Menteri Koordinator (Menko) bidang Perekonomian Sofyan Djalil mengakui, pengenaan bea anti dumping tersebut telah lama diminta industri dalam negeri. Pemerintah akhirnya mengabulkan, dan menjadikan pengenaan bea anti dumping sebagai salah satu poin paket kebijakan ekonomi Presiden Joko Widodo (Jokowi).

"Berbagai produk dumping sangat mengganggu ekonomi dan industri dalam negeri. Ini akan dikenakan bea anti dumping sementara, bea masuk tindakan pengamanan sementara. Bisa kita impose langsung, ini sudah lama sekali diminta industri dalam negeri," tuturnya.

Sofyan mengungkapkan, selama ini penentuan produk sebagai produk dumping membutuhkan waktu lama. Pasalnya, jika tidak terbukti dumping maka harus melakukan restitusi yang waktunya tidak sebentar.

Sebab itu, lanjut dia, pemerintah akhirnya membuat akun untuk mendeteksi mengenai produk luar negeri yang diduga dumping. "Kalau dikatakan satu impor melakukan dumping, kita langsung impose dumping sementara sambil kita periksa," terang dia.

Mantan menteri BUMN ini menerangkan, nanti pihak yang diduga melakukan dumping tersebut bisa membandingkan. "Kalau misalnya tidak terbukti, uang dikembalikan dan langsung diberikan dalam tempo 10 hari," tandasnya.

Sementara itu, Menteri Keuangan Bambang PS Brodjonegoro mengatakan pengenaan bea masuk anti dumping bertujuan untuk melindungi produk dalam negeri dari hantaman komoditas impor yang kerap menyerbu pasar dengan harga miring. "Biasanya prosesnya panjang, sekarang ini kita kenakan dulu. Kalau tidak terbukti (dumping) ya kita kembalikan. Komoditasnya bisa apa saja, tidak ada fokusnya," ujarnya.

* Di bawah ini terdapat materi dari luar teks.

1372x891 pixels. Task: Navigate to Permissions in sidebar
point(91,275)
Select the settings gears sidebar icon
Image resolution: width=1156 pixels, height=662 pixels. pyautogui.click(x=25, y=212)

Bambang menjelaskan, bea antidumping rencananya akan dikenakan pada barang impor yang diproduksi juga oleh industri lokal. Besaran bea yang dikenakan menurutnya memiliki perhitungan khusus sesuai dengan selisih harga barang impor dengan komoditas lokal. "Tidak ada maksimum ataupun minimum," tukasnya.

Penerapan kebijakan bea antidumping menurutnya bukan hal baru, sebelumnya kebijakan semacam itu sudah pernah diterapkan. Hanya saja, bea antidumping yang baru diperkenalkan ini merevisi beberapa aturan dan ketentuan. "Tujuannya, selain menekan impor, pemasukan negara juga ada unsur perlindungan terhadap pasar dalam negeri," cetusnya.

Penerapan kebijakan antidumping tersebut menurutnya telah berlaku dalam perdagangan internasional. Sehingga resistensi dari pihak pengimpor selayaknya sudah dapat diantisipasi. "Ini kan mekanisme yang berlaku secara internasional, namanya antidumping, tindakan pengamanan itu internasional, di negara lain juga melakukan hal yang sama dengan alasan yang sama," pungkasnya.

Pada kesempatan sebelumnya, Bambang mengumumkan bahwa pemerintah telah menyiapkan delapan kebijakan untuk mengatasi pelemahan nilai tukar rupiah yang terjadi saat ini. Dari delapan kebijakan itu, antara lain meningkatkan daya saing produk dalam negeri, melalui kebijakan Bea Masuk Anti Dumping Sementara (BMADS) dan Bea Masuk Tindakan Pengamanan Sementara (BMTPS).